(Work to be completed)
Rewrite the records from the line with "Describe the element" up to and including the line with "at that location.", replacing "screenshot" with "screen capture" and changing nothing else. Omit the pictures from your version.

(Dataset entries)
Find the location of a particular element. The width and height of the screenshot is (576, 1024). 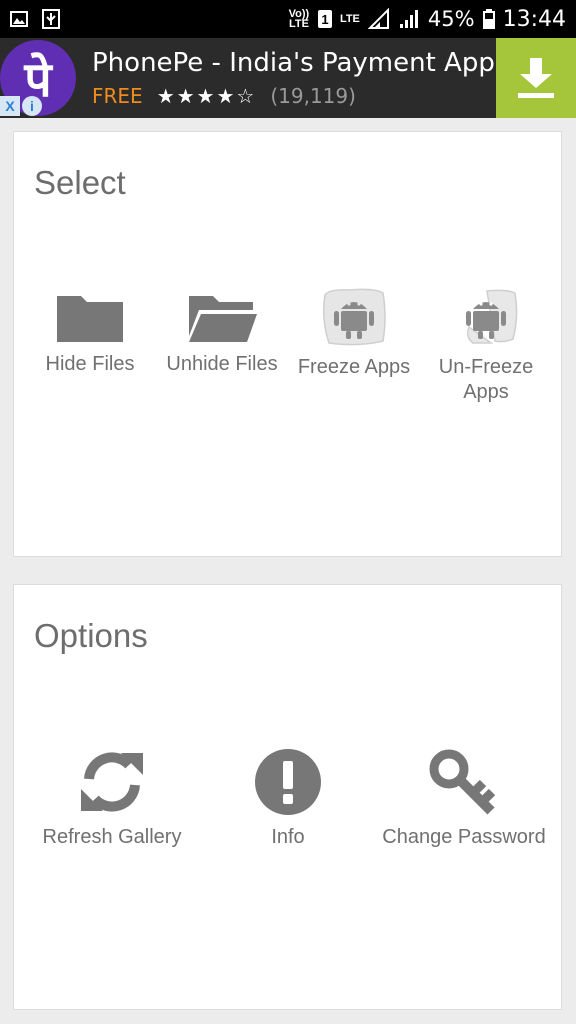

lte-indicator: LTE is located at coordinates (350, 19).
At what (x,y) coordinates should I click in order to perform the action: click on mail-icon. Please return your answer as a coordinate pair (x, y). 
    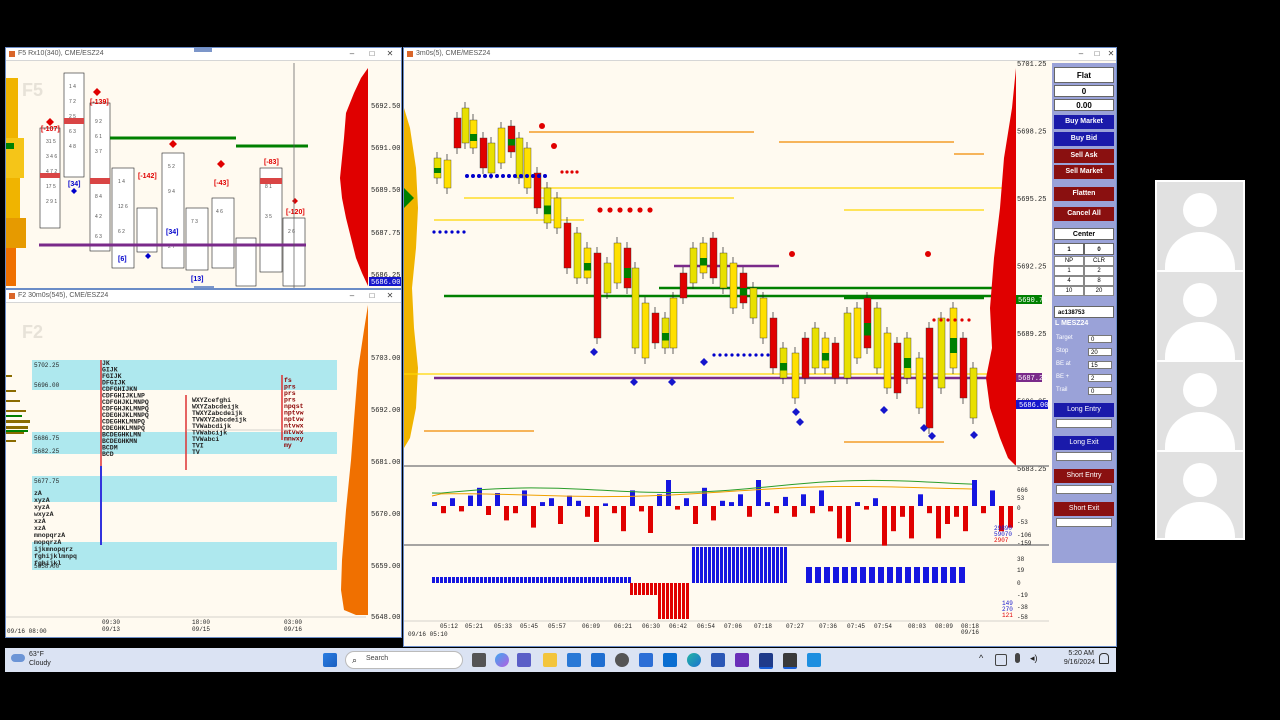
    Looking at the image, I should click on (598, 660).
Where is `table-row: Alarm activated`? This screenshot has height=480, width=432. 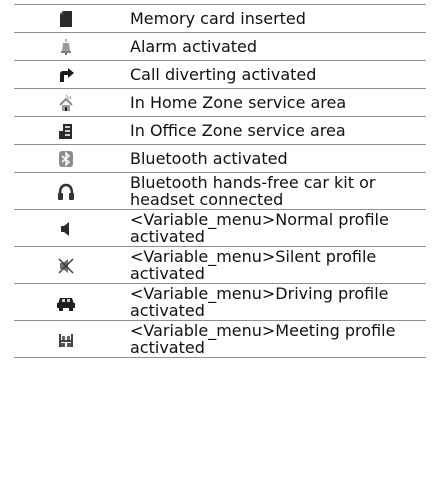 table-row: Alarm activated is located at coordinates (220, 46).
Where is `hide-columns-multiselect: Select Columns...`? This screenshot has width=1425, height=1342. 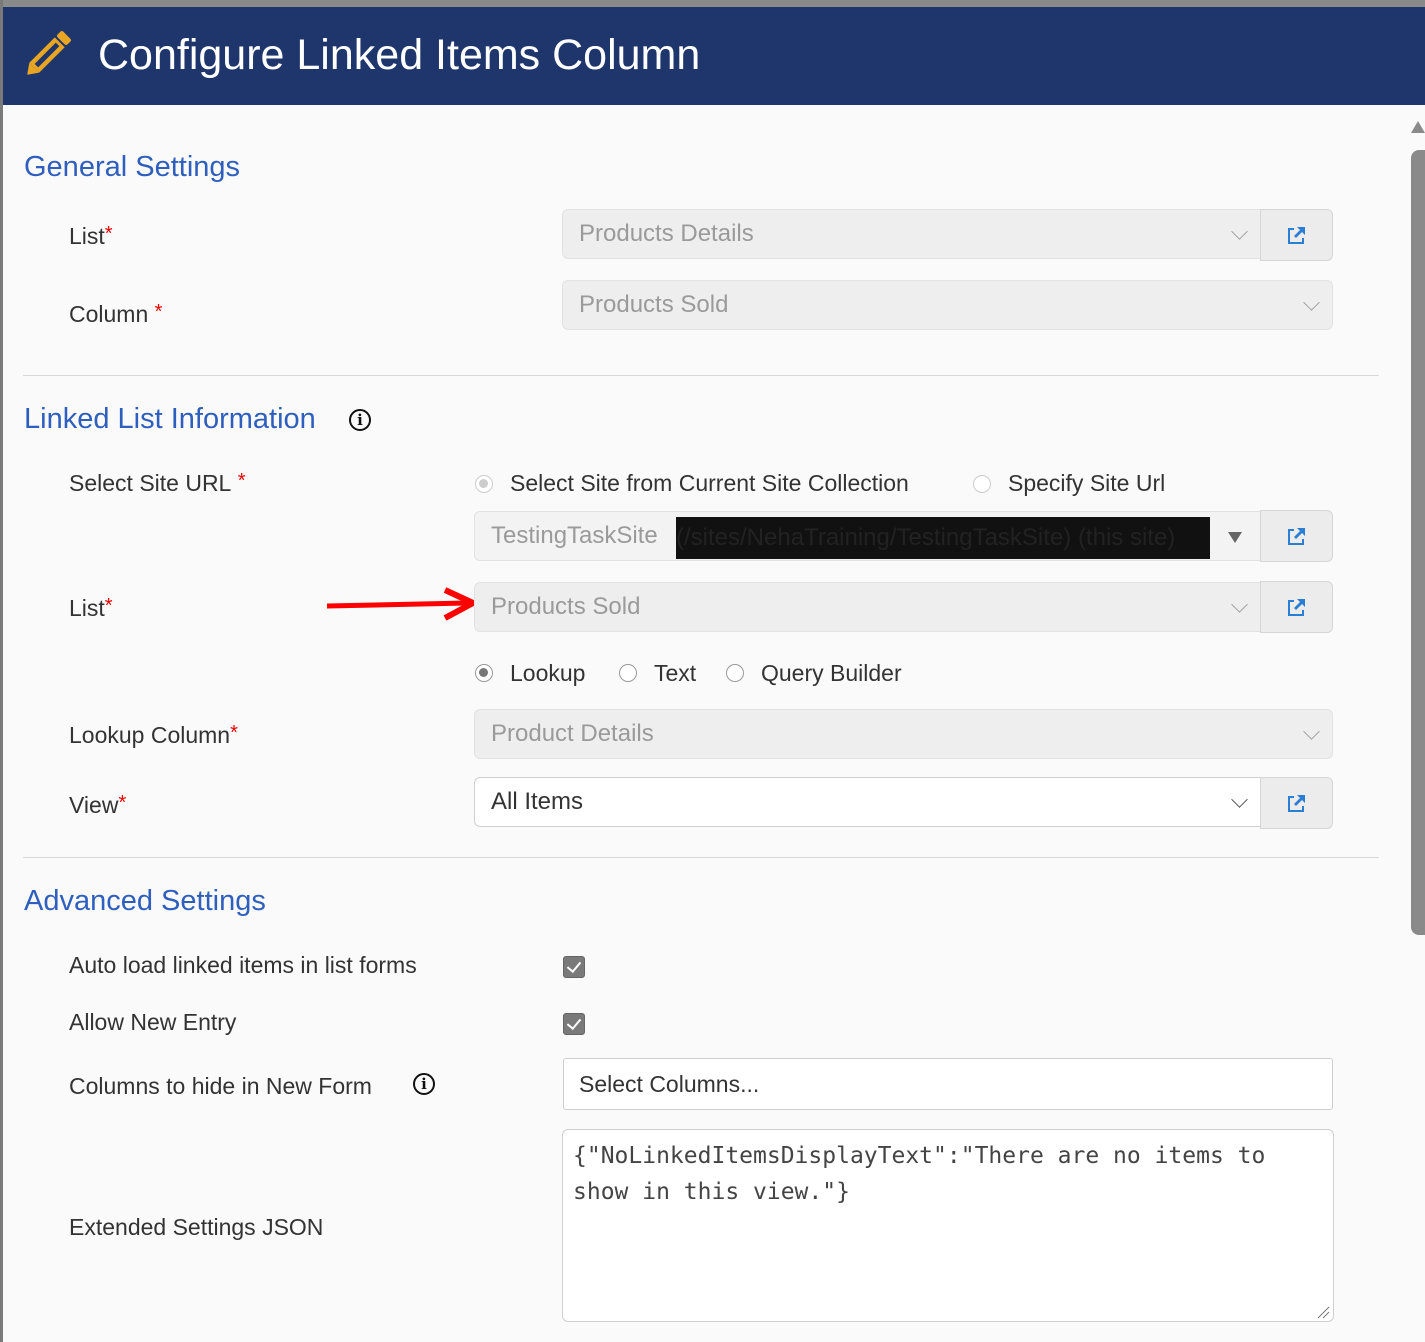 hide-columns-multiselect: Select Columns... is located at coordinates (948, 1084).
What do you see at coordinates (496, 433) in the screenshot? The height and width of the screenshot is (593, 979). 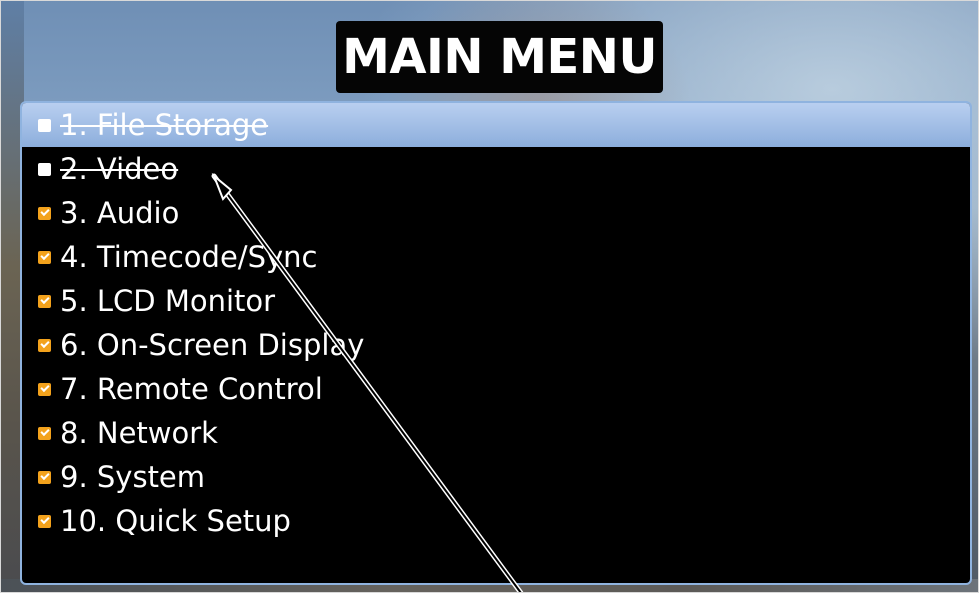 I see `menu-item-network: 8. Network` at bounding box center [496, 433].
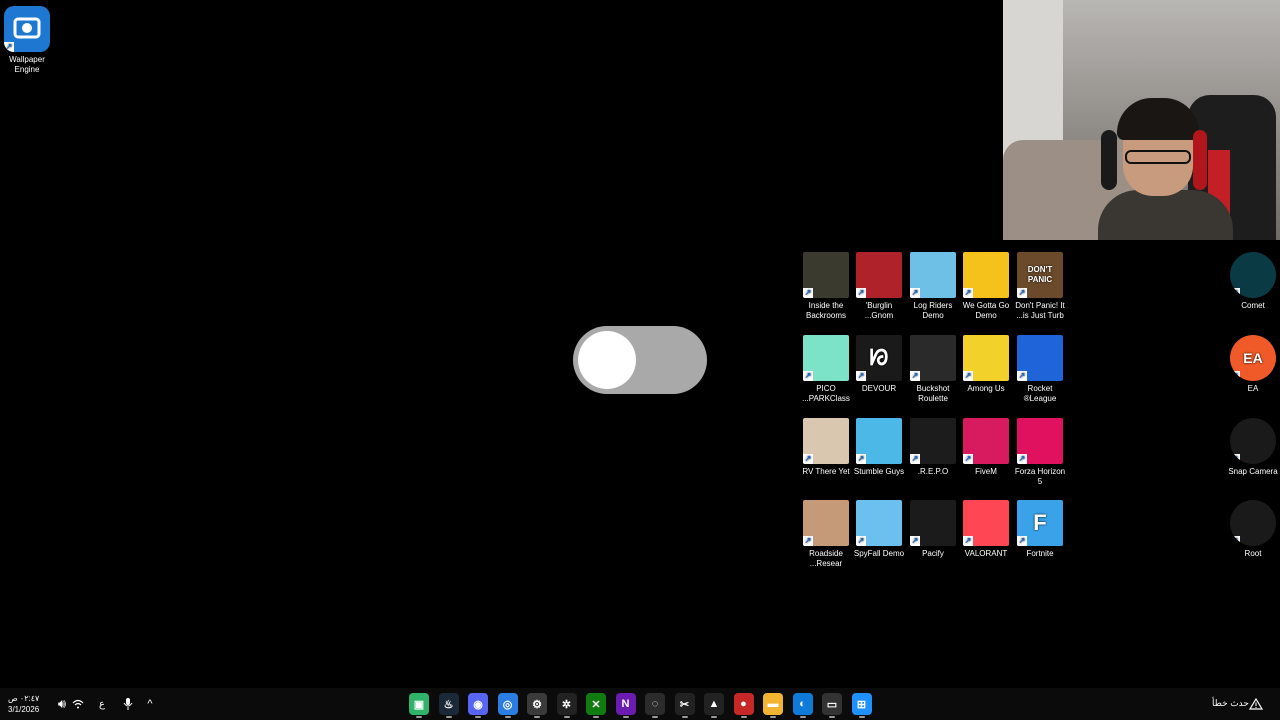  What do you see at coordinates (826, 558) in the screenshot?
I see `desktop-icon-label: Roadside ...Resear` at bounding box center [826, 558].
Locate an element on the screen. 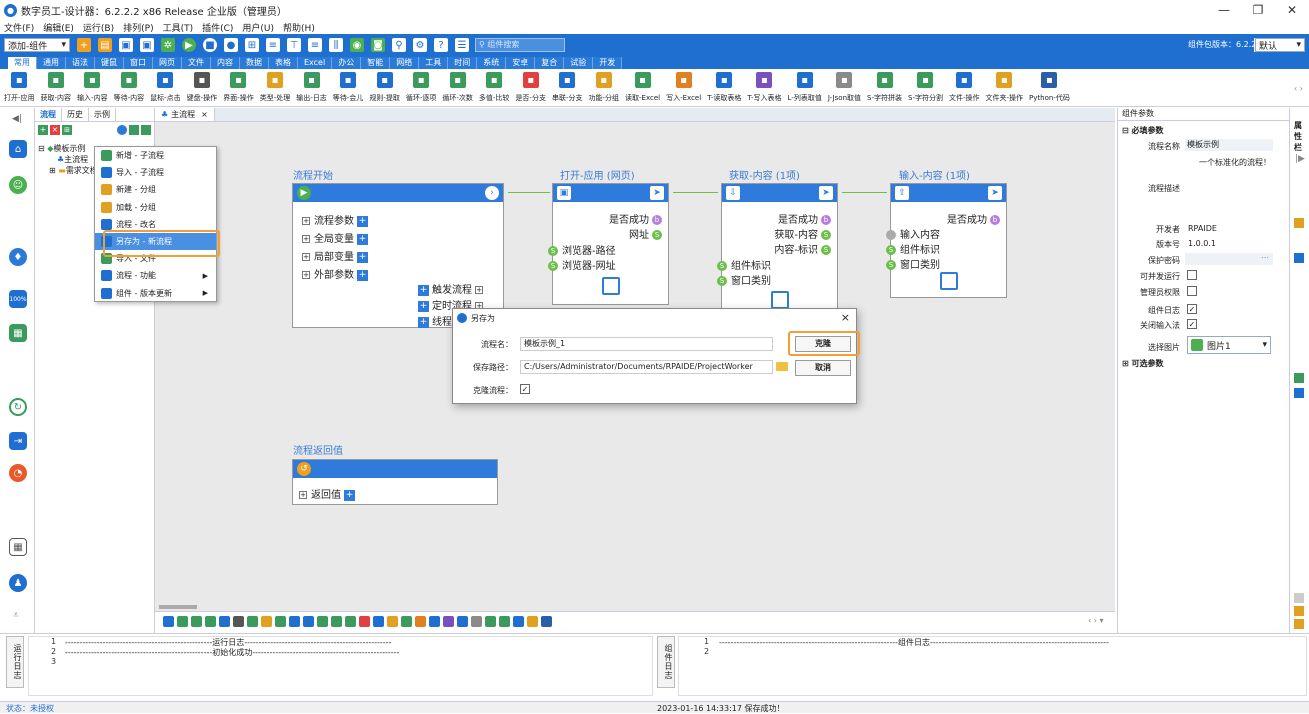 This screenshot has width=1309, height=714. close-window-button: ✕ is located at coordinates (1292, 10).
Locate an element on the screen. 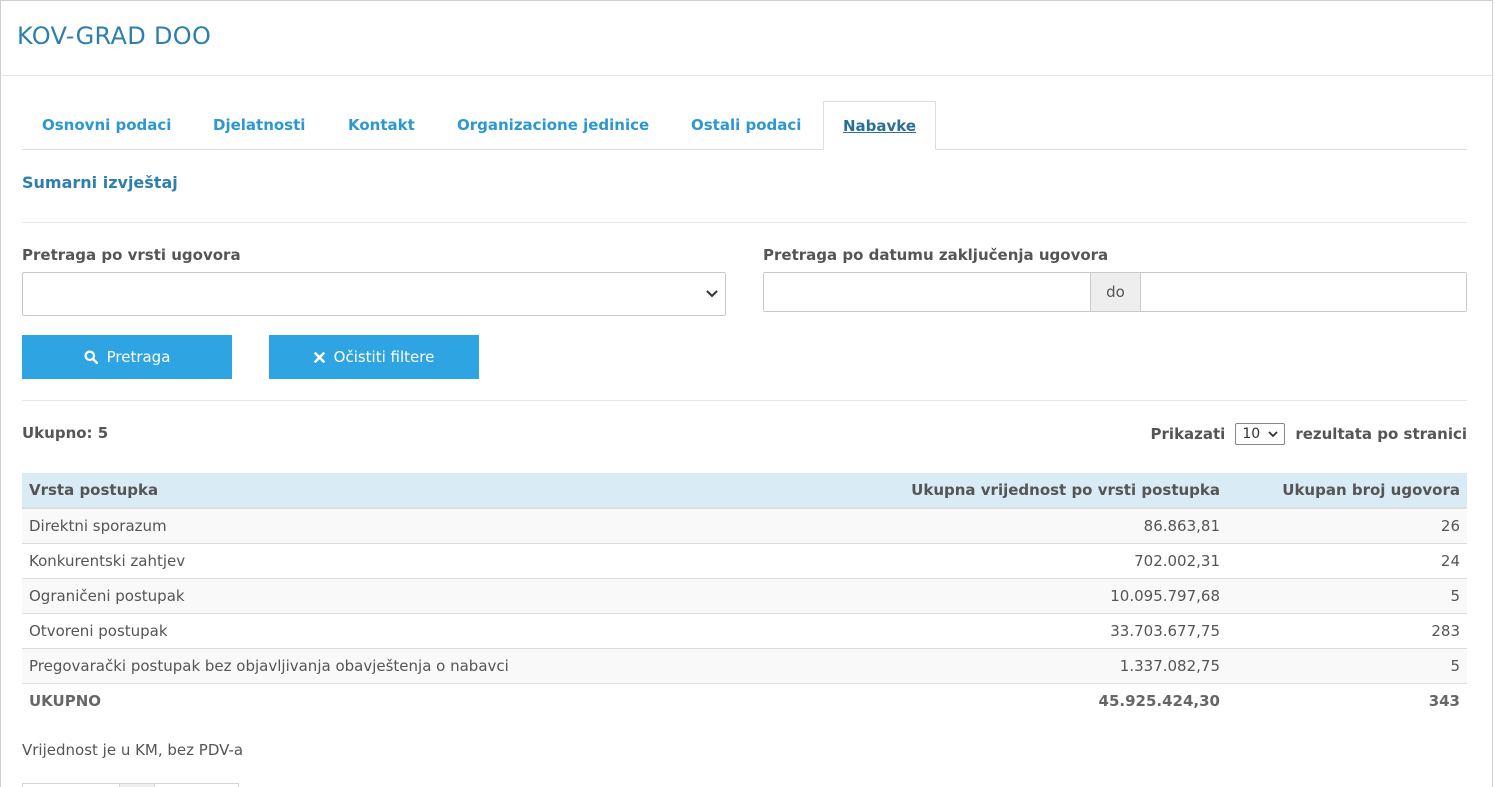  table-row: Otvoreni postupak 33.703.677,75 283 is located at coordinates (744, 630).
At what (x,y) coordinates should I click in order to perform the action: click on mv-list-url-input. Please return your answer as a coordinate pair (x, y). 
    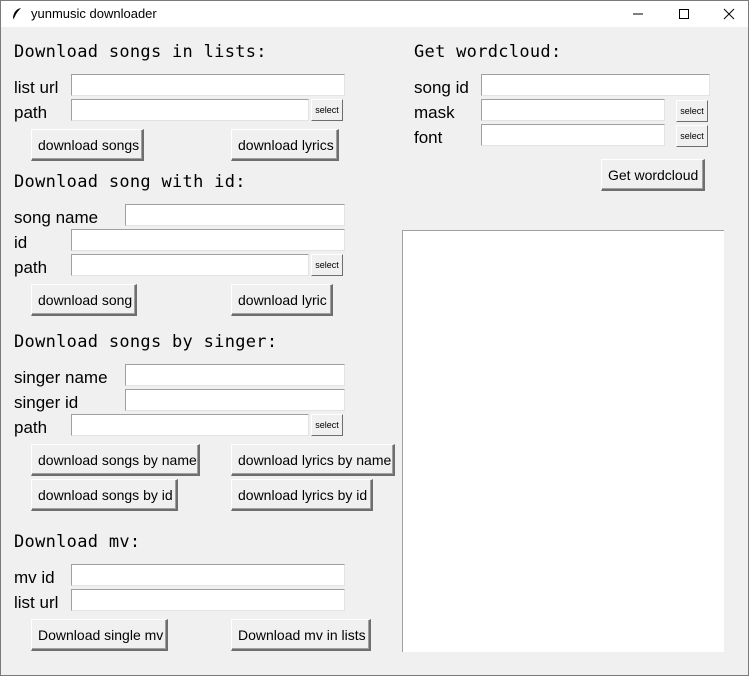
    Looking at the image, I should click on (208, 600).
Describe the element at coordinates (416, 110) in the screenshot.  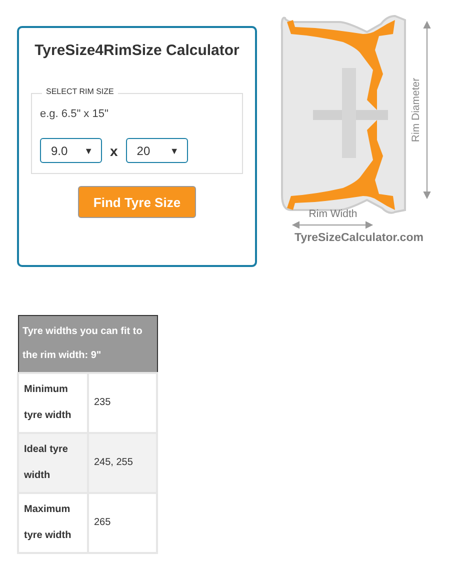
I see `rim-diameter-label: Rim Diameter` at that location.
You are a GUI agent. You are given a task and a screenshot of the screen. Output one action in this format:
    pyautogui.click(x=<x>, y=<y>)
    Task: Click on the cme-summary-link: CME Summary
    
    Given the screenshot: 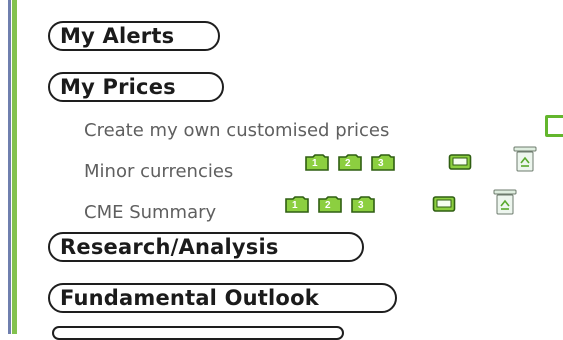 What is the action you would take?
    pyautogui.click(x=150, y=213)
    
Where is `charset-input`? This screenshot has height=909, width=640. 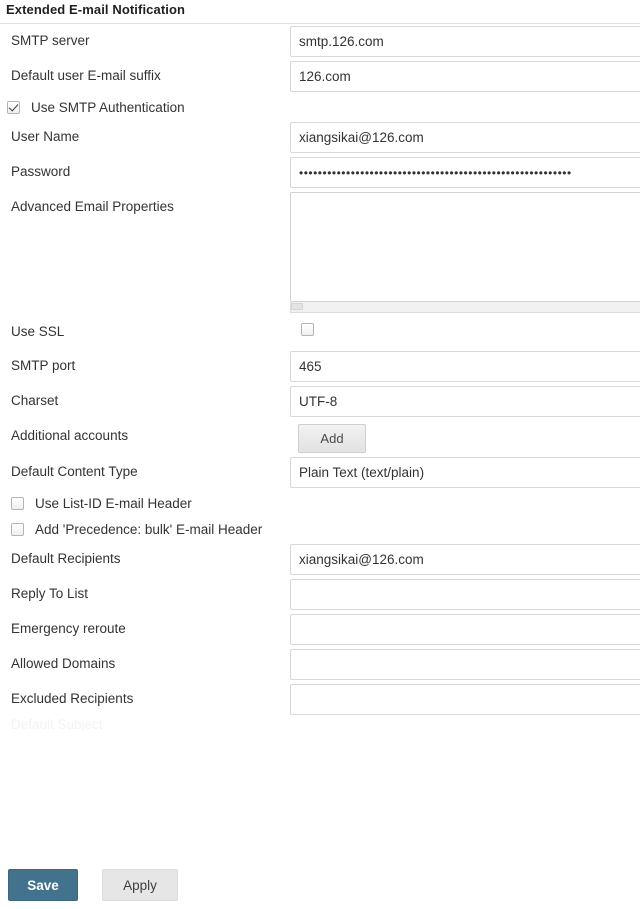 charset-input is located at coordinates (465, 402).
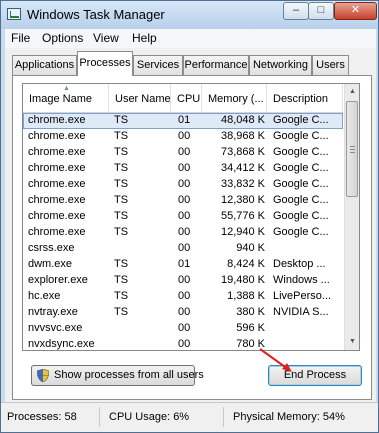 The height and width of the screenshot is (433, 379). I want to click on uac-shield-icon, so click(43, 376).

(Result of the task)
Describe the element at coordinates (416, 110) in the screen capture.  
I see `rim-diameter-label: Rim Diameter` at that location.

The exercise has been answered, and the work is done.